Keep in mind a simple principle: Whether it’s Noah building an ark to escape the Great Flood or NASA beating the Soviet Union to the Moon, stories are about human problems and how we overcome them. It’s a familiar, universal, and engaging pattern. Frame your pitch this way and your chances of success will increase dramatically.
2. Focus on a Value Proposition
Your story is what hooks your audience, but your value proposition is what makes them want to do business with you.
Simply put, your value proposition is the value you expect to deliver to your potential customers, the problem you aim to solve. This dovetails nicely with our previous tip because a business idea and a story have an important thing in common: at their core, both contain a problem. What’s the problem at the core of your story? If you are able to answer this question, you have identified your value proposition — don’t be shy about leaning on it as you deliver your pitch.
3. Wow Them
As you near the end of your pitch, you have to deliver a knockout blow. As a business owner, chances are good that you already understand the importance of the wow factor.
When you wow your customers they become loyal to your brand.
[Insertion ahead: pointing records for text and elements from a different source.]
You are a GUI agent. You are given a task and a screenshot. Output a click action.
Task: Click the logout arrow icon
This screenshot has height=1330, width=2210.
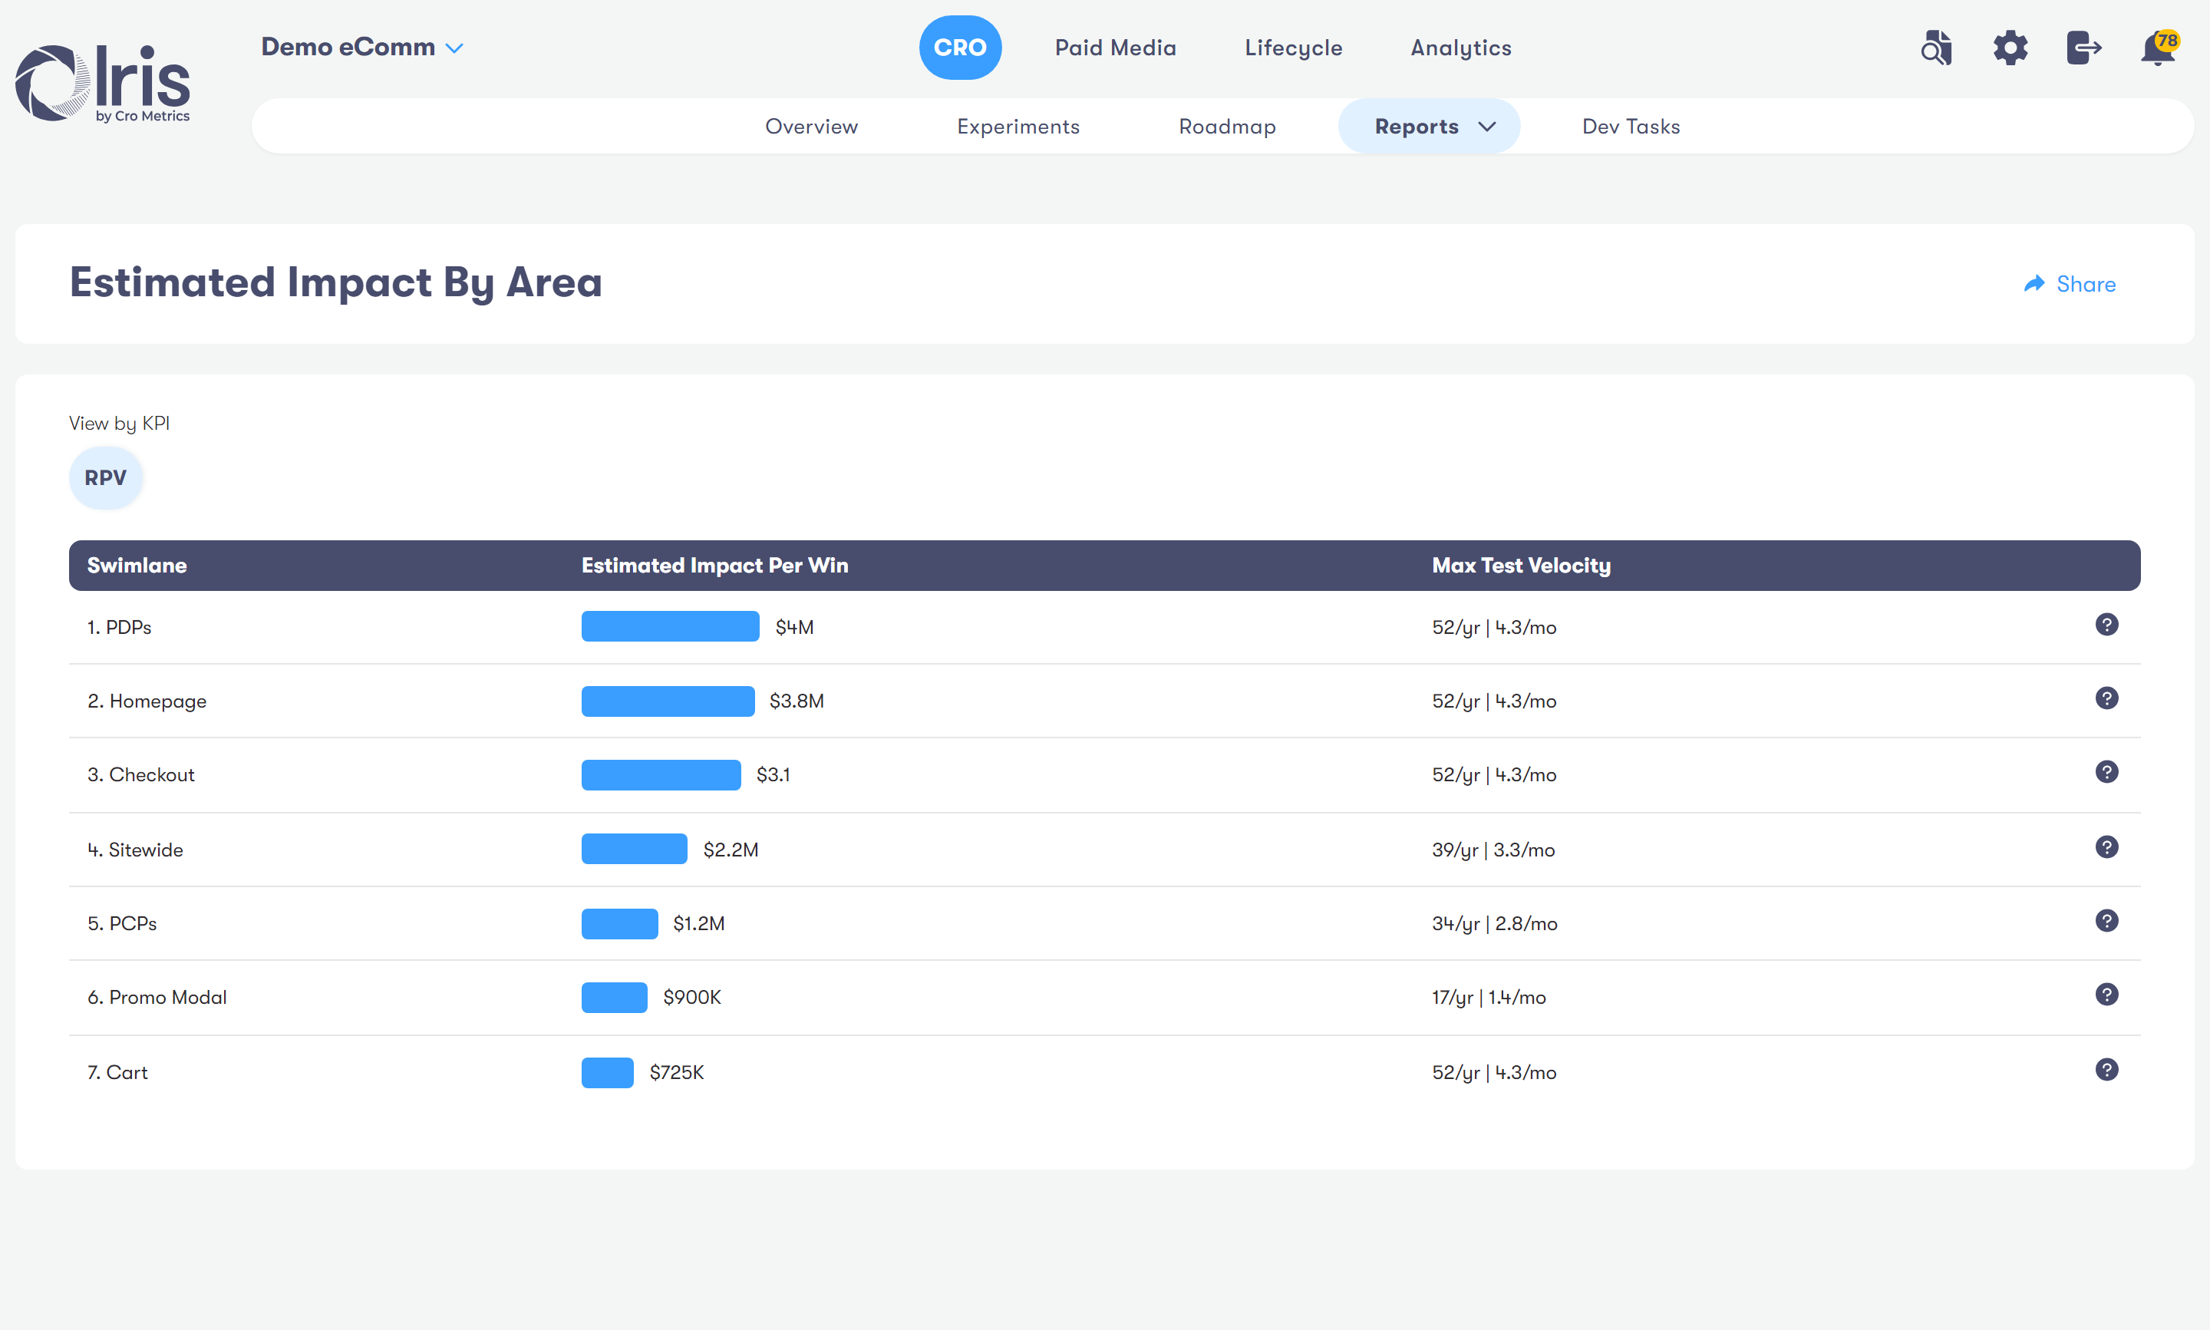[x=2084, y=48]
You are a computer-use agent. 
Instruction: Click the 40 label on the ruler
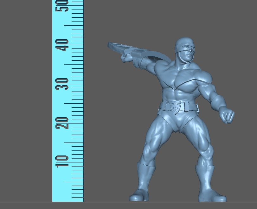62,45
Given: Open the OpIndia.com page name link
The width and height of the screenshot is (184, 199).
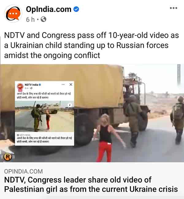Looking at the screenshot, I should [48, 9].
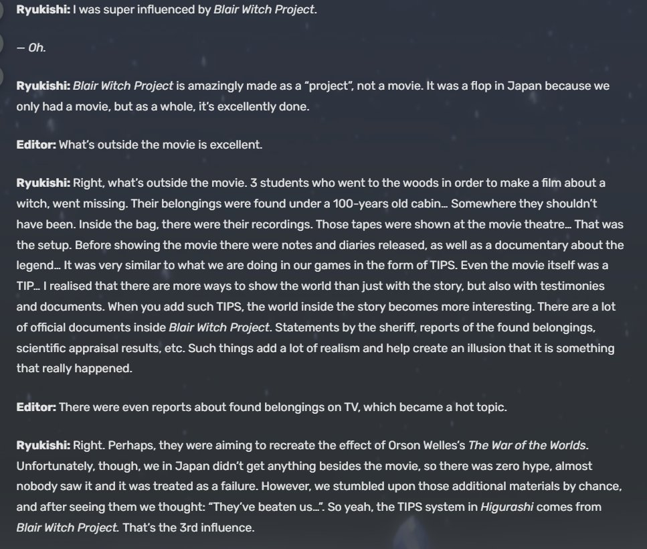This screenshot has height=549, width=647.
Task: Click italic 'The War of the Worlds' title
Action: pos(528,445)
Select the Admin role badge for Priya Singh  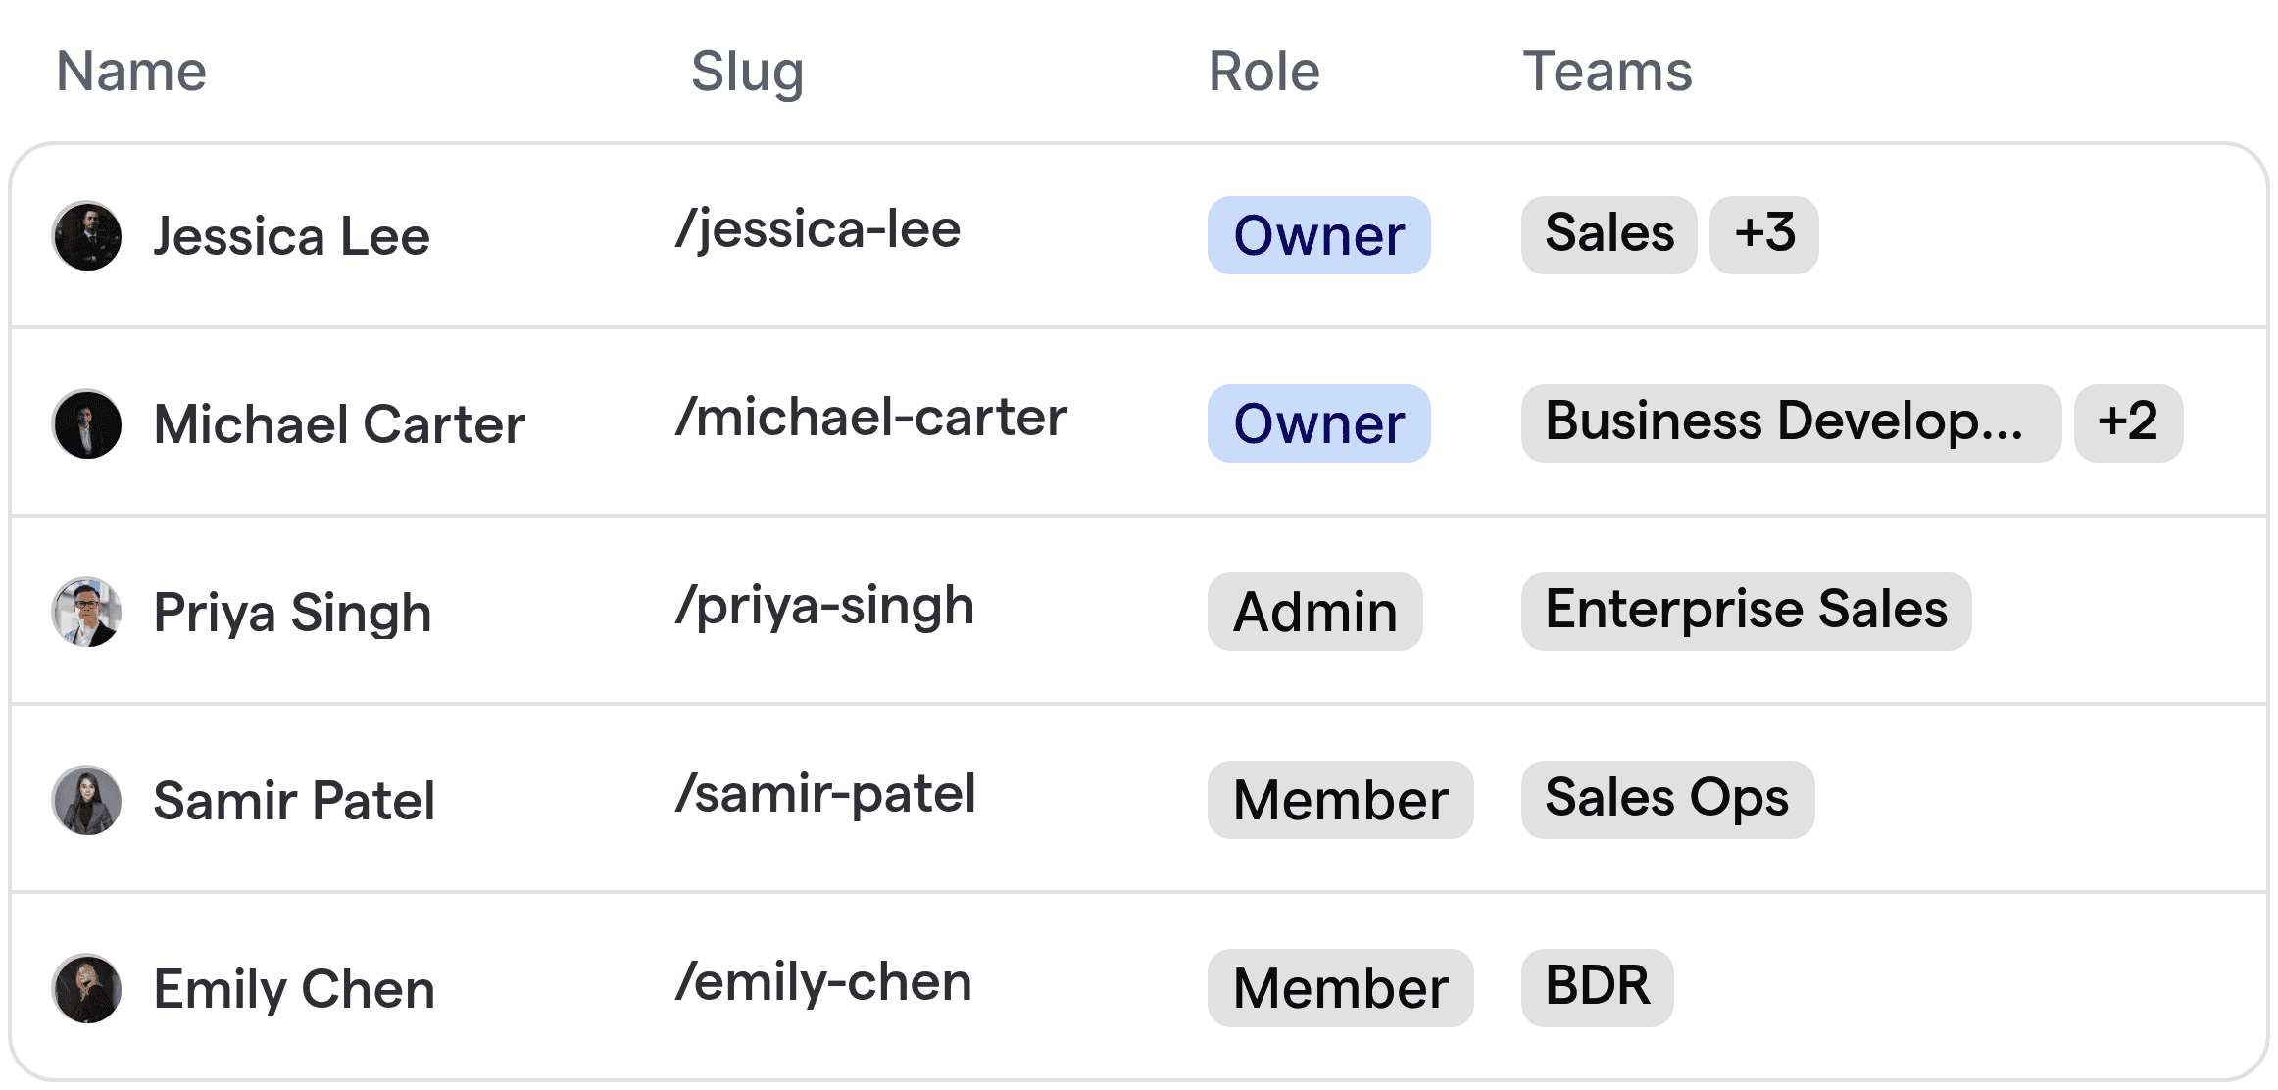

When you wow your peers you build a solid network of contacts. And you guessed it: when you wow with your business pitch, great opportunities come your way. Some facts you may use to wow potential investors or clients include:
- Technical specs of your product
- The reach and scope of your service
- The size of the untapped market you aim to serve
- The credentials of people who have contributed to your product/service
4. Close With an Offer
Finally, close your business pitch with an offer — the more irresistible the better.
This simple move puts the ball on the other person’s court and forces them to weigh your proposal and give your ideas some serious consideration. If they are wary of giving you an answer immediately (which is understandable), seize the opportunity and exchange contact. This way, even if they end up saying no, you have made a valuable connection that may be useful in the future.